*Request:*
Print every entry below verbatim, keeping their original order.

Entries from a pointing dataset

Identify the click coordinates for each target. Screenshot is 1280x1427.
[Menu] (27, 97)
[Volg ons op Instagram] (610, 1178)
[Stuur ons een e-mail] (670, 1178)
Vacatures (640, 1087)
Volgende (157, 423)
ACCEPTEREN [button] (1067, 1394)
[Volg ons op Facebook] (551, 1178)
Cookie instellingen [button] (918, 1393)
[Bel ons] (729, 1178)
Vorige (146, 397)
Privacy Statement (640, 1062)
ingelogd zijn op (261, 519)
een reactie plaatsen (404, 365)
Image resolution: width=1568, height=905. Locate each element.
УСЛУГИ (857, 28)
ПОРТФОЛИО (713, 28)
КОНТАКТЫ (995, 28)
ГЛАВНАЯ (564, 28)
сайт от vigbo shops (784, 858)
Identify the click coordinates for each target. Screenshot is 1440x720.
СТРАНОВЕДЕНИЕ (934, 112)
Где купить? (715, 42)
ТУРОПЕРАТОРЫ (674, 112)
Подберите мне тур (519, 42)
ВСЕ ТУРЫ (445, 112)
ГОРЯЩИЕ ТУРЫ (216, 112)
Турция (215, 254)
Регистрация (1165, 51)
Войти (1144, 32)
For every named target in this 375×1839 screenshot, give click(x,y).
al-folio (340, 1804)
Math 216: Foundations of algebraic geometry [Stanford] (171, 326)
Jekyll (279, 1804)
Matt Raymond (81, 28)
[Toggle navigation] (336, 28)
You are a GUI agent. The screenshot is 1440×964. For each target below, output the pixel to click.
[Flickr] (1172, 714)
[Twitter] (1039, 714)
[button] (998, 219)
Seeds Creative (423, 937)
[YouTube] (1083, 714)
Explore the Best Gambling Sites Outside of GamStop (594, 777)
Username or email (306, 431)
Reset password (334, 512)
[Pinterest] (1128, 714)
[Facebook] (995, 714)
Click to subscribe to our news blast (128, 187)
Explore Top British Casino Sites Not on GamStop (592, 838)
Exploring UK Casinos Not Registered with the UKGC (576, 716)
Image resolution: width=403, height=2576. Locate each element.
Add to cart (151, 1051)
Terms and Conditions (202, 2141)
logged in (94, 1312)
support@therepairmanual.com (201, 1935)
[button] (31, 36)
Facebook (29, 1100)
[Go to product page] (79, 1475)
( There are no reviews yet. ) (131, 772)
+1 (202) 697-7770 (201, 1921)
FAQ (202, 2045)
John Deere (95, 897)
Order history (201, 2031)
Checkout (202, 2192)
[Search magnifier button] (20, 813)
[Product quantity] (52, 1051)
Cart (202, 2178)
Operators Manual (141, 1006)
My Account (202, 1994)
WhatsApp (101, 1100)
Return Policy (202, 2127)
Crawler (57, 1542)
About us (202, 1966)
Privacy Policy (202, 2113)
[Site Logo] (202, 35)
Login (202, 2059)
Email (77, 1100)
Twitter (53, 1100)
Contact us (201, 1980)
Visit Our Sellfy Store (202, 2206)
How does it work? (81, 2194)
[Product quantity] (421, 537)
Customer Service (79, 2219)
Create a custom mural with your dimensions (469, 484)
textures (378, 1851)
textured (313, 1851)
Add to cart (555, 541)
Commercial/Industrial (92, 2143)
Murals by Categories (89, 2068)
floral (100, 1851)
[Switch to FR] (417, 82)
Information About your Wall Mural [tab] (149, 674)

*Exercise result:*
Identify the click coordinates for each target. Screenshot is 1280x1427.
[Menu] (27, 97)
[Volg ons op Instagram] (610, 1178)
[Stuur ons een e-mail] (670, 1178)
Vacatures (640, 1087)
Volgende (157, 423)
ACCEPTEREN [button] (1067, 1394)
[Volg ons op Facebook] (551, 1178)
Cookie instellingen [button] (918, 1393)
[Bel ons] (729, 1178)
Vorige (146, 397)
Privacy Statement (640, 1062)
ingelogd zijn op (261, 519)
een reactie plaatsen (404, 365)
Image resolution: width=1568, height=905. Locate each element.
УСЛУГИ (857, 28)
ПОРТФОЛИО (713, 28)
КОНТАКТЫ (995, 28)
ГЛАВНАЯ (564, 28)
сайт от vigbo shops (784, 858)
Identify the click coordinates for each target. Screenshot is 1440x720.
СТРАНОВЕДЕНИЕ (934, 112)
Где купить? (715, 42)
ТУРОПЕРАТОРЫ (674, 112)
Подберите мне тур (519, 42)
ВСЕ ТУРЫ (445, 112)
ГОРЯЩИЕ ТУРЫ (216, 112)
Турция (215, 254)
Регистрация (1165, 51)
Войти (1144, 32)
For every named target in this 375×1839 screenshot, give click(x,y).
al-folio (340, 1804)
Math 216: Foundations of algebraic geometry [Stanford] (171, 326)
Jekyll (279, 1804)
Matt Raymond (81, 28)
[Toggle navigation] (336, 28)
You are a GUI agent. The screenshot is 1440×964. For each target below, output the pixel to click.
[Flickr] (1172, 714)
[Twitter] (1039, 714)
[button] (998, 219)
Seeds Creative (423, 937)
[YouTube] (1083, 714)
Explore the Best Gambling Sites Outside of GamStop (594, 777)
Username or email (306, 431)
Reset password (334, 512)
[Pinterest] (1128, 714)
[Facebook] (995, 714)
Click to subscribe to our news blast (128, 187)
Explore Top British Casino Sites Not on GamStop (592, 838)
Exploring UK Casinos Not Registered with the UKGC (576, 716)
Image resolution: width=403, height=2576. Locate each element.
Add to cart (151, 1051)
Terms and Conditions (202, 2141)
logged in (94, 1312)
support@therepairmanual.com (201, 1935)
[button] (31, 36)
Facebook (29, 1100)
[Go to product page] (79, 1475)
( There are no reviews yet. ) (131, 772)
+1 (202) 697-7770 (201, 1921)
FAQ (202, 2045)
John Deere (95, 897)
Order history (201, 2031)
Checkout (202, 2192)
[Search magnifier button] (20, 813)
[Product quantity] (52, 1051)
Cart (202, 2178)
Operators Manual (141, 1006)
My Account (202, 1994)
WhatsApp (101, 1100)
Return Policy (202, 2127)
Crawler (57, 1542)
About us (202, 1966)
Privacy Policy (202, 2113)
[Site Logo] (202, 35)
Login (202, 2059)
Email (77, 1100)
Twitter (53, 1100)
Contact us (201, 1980)
Visit Our Sellfy Store (202, 2206)
How does it work? (81, 2194)
[Product quantity] (421, 537)
Customer Service (79, 2219)
Create a custom mural with your dimensions (469, 484)
textures (378, 1851)
textured (313, 1851)
Add to cart (555, 541)
Commercial/Industrial (92, 2143)
Murals by Categories (89, 2068)
floral (100, 1851)
[Switch to FR] (417, 82)
Information About your Wall Mural [tab] (149, 674)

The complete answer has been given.